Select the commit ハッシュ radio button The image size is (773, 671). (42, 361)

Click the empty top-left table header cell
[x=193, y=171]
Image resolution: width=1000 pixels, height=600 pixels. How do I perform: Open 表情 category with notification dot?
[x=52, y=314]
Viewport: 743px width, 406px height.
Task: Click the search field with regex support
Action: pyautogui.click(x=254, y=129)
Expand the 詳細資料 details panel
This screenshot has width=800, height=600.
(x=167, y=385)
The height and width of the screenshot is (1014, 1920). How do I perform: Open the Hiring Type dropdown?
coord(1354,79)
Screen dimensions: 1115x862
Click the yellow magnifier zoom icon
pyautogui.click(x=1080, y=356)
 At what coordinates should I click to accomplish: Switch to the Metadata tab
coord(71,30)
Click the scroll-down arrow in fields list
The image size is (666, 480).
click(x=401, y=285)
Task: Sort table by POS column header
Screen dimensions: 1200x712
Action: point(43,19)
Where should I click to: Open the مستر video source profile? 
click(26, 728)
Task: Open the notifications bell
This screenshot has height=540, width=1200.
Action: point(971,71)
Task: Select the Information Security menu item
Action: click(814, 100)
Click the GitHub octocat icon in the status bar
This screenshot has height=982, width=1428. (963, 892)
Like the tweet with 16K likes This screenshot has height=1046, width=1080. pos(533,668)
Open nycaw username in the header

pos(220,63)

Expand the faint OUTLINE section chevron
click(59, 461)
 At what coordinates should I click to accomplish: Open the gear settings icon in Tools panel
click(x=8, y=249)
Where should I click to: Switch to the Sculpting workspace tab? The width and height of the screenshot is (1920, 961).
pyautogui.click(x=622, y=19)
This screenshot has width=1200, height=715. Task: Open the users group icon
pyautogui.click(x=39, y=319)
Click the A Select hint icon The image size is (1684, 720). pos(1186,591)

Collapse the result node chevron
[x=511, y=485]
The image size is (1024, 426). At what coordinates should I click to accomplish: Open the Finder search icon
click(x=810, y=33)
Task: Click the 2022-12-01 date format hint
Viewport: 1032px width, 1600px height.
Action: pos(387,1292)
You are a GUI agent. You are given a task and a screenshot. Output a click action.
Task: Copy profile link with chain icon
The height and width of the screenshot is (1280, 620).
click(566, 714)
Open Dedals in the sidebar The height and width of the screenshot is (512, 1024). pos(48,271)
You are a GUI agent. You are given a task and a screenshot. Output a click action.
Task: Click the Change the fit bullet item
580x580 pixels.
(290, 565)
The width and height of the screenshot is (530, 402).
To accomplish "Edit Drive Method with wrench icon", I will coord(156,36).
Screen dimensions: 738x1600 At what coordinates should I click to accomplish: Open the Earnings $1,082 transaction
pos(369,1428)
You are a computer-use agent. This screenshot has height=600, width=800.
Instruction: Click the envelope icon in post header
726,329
====
What is required: Extract all lines from the material above that include the word "hint".

Reply:
Click the A Select hint icon The image size is (1684, 720). pos(1186,591)
Task: Click the 2022-12-01 date format hint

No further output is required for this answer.